> [Brief 1]:
In the forum thread about the 10 hp limit change, which southwest Ohio lake does one reply say still has a 10 hp limit?
> [Brief 2]:
Write what comes next in the forum thread about the 10 hp limit change, picking up right after its last sentence.

> [Quoted text]:

/---

# 10 hp limit change?



## winguy7 (Mar 12, 2014)

This year will be the first one with a boat (kayaked for years) and it has a 50 Merc on it. While looking into all the boating laws, I noticed that the 10hp limit was changed to just idle speed for bigger motors. When did this happan? I've never seen anything with over a 9.9 in the water on any of the lakes I fish, like clendening, Piedmont, and Leesville. I know there's been arguments for years about it and haven't seen anything posted. So am I good to go on those lakes? I'm more than happy to just idle, I'm there to fish not race.


----------



## Harry1959 (Mar 17, 2011)

Don’t know about northern Ohio, down here in SW Ohio one of the 2 10 hp lakes now allows idle or no wake(acton lake), while the other is still a 10 hp limit(cowan). So I guess it’s on a lake to lake basis.


----------



## fastwater (Apr 1, 2014)

Harry1959 said:


> Don’t know about northern Ohio, down here in SW Ohio one of the 2 10 hp lakes now allows idle or no wake(acton lake), while the other is still a 10 hp limit(cowan). *So I guess it’s on a lake to lake basis.*


Yep...lake by lake basis.
ODNR is trying this out on certain lakes in different parts of Ohio.
According to one ODNR officer I talked to last year...kind of a pilot program to see if people will be responsible enough to follow the new rule and idle only with their big engine.

\---

> [Data shown]:
/---

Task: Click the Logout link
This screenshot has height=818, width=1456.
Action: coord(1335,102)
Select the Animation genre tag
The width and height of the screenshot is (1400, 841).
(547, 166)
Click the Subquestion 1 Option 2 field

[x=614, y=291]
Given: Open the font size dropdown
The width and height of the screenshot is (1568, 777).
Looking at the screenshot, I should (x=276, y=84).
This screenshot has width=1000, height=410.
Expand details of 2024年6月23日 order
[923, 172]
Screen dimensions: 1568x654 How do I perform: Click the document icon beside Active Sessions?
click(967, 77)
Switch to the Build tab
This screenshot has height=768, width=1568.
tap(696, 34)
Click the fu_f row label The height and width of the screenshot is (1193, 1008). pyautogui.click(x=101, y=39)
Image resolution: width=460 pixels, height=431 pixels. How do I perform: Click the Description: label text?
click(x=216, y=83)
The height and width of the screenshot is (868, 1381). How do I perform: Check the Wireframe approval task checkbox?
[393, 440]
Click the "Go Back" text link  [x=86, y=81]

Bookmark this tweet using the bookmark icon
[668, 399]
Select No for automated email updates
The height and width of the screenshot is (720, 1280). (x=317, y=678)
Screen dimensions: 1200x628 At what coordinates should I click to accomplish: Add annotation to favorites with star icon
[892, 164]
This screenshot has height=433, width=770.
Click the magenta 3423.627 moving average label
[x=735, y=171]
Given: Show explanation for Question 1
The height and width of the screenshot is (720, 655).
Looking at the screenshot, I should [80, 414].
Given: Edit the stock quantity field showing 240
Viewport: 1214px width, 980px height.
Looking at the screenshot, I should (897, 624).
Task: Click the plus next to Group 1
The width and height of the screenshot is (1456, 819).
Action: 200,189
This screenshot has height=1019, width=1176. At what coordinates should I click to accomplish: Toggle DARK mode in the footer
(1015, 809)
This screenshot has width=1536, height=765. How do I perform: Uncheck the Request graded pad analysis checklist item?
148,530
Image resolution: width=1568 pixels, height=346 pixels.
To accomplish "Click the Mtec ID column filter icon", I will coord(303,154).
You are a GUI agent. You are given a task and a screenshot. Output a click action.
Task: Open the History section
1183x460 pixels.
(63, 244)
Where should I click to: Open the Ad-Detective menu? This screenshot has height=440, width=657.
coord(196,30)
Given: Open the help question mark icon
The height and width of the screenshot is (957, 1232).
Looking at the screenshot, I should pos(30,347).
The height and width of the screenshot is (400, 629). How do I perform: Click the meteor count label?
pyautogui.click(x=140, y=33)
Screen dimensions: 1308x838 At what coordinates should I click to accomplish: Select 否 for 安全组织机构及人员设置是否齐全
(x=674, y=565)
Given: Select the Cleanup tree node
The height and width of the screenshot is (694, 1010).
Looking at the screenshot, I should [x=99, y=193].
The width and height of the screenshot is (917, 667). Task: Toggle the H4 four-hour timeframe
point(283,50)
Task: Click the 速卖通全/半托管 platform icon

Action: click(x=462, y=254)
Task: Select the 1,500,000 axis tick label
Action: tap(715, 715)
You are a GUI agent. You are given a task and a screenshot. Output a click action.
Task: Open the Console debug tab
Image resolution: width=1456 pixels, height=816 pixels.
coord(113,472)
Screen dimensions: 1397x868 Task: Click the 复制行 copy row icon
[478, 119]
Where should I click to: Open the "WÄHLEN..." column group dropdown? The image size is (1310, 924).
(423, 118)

\---

> [Final result 1]:
Cowan.

> [Final result 2]:
Go here and hit ' *10hp limited'*. The lakes allowing big engines at idle/no wake speed have an asterisk by them...or...go to *'Unlimited horse power "no wake" speed'* to find the list of lakes you're referring to on these changes:
http://watercraft.ohiodnr.gov/where-to-boat/inland-lakes


----------



## Lewis (Apr 5, 2004)

None of the MWCD lakes you mentioned in your post allow anything over 10hp.


----------



## winguy7 (Mar 12, 2014)

Ohh, I see it's the ones with asterisks next to em


----------



## fastwater (Apr 1, 2014)

^^^Correct!^^^

Would love to see them all go that way...but doubt that will ever happen.
Some are big enough that it sure would save on the trolling mtr batteries.


----------



## cincinnati (May 24, 2004)

Cowan will never change as long as there's a sailing club!


----------



## fastwater (Apr 1, 2014)

Yea...there's a few I hit that I don't believe will ever change either....
Lake Logan or Hoover.
Can get by with the TM at Lake Logan for the most part. 
Hoover on the other hand is so long its impossible to do that there. Without a small gas tiller, just have to try and figure out which end you're going to fish and put in there. If deciding to fish the other end, have to pull out and put in at the other end.


----------



## Longhorn (Oct 26, 2014)

I always hated that 10 hp restriction. When I moved back to Texas, the first thing I did was take off my 9.9 kicker motor. Seemed like the speed limit worked just fine at Clearfork. Would have liked to seen it at other lakes as well.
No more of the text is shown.